Sounds simple, right? Well, not so much, mastering match ads on Google or any PPC platform requires a deep understanding of keyword match types and how you can leverage them across your campaigns.
That’s why Embarque has created this detailed guide on how to level up your Google Ads campaigns with exact match keywords that skyrocket your click-through rate and reduce the cost of your campaigns (plus a bonus section on how to get more traffic from organic search results using exact match keywords).
What is a keyword match type?
Before we take a deep dive into exact match keywords let’s quickly cover the basics.
Keyword match types give you more control over who triggers your ads. When you set up your first ad you’ll be able to choose from three possible match types.
- Exact match
- Phrase match
- Broad match
You can choose whether your ads will show up when someone searches for the exact keyword you're targeting, or if you want to show your ad when someone searches for something similar to the keyword.
The example below shows how the three match types work in action.
Image credit Google Ads Help
Let’s take a look at broad and phrase matches before we dive into exact matches.
What is broad match
Broad match has by far the largest reach in terms of the audience that can see and click your ad. The image below shows how a broad match works using the keyword low-carb diet plan as an example.

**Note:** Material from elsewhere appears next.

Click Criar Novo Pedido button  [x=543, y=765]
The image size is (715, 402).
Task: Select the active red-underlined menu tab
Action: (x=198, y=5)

Broad match is the default setting for Google Ads campaigns. It means that your ad can appear whenever a user’s search query includes one or more of the words in your key phrase.
What is phrase match
A phrase match still allows you to target a wide variety of keywords but gives you more control than broad match.

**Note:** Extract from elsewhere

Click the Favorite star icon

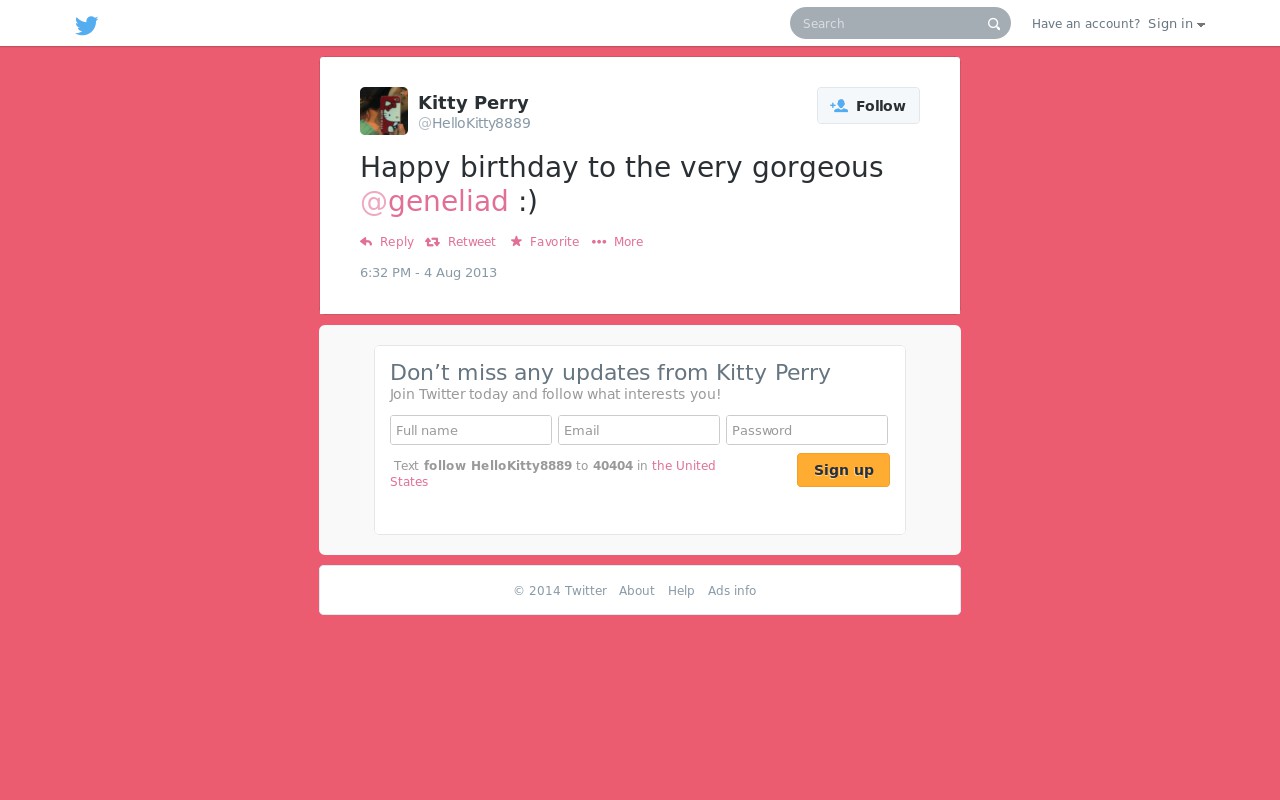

Image credit Google Ads Help
When you use phrase match for your ads they will only appear when someone types in your target keywords or similar variables in the exact order you enter them but will still show up if they enter anything before or after your keywords.
Delving deeper into exact match keywords
Exact match keywords help you target your ads more precisely. By focusing on your exact target audience you can increase your CTR (click-through rates) and drive down your CPC (cost per click).
Compared to phrase and broad matches, exact matches will receive considerably fewer impressions (eyes on your ad), but those impressions are laser-focused on your offering, typically leading to much better CTR and conversion rates.
How does Google define exact match?
Google defines exact match ads as:
“Ads may show on searches that have the same meaning or same intent as the keyword. Of the three keyword matching options, exact match gives you the most control over who views your ad, but reaches fewer searches than both phrase and broad match.”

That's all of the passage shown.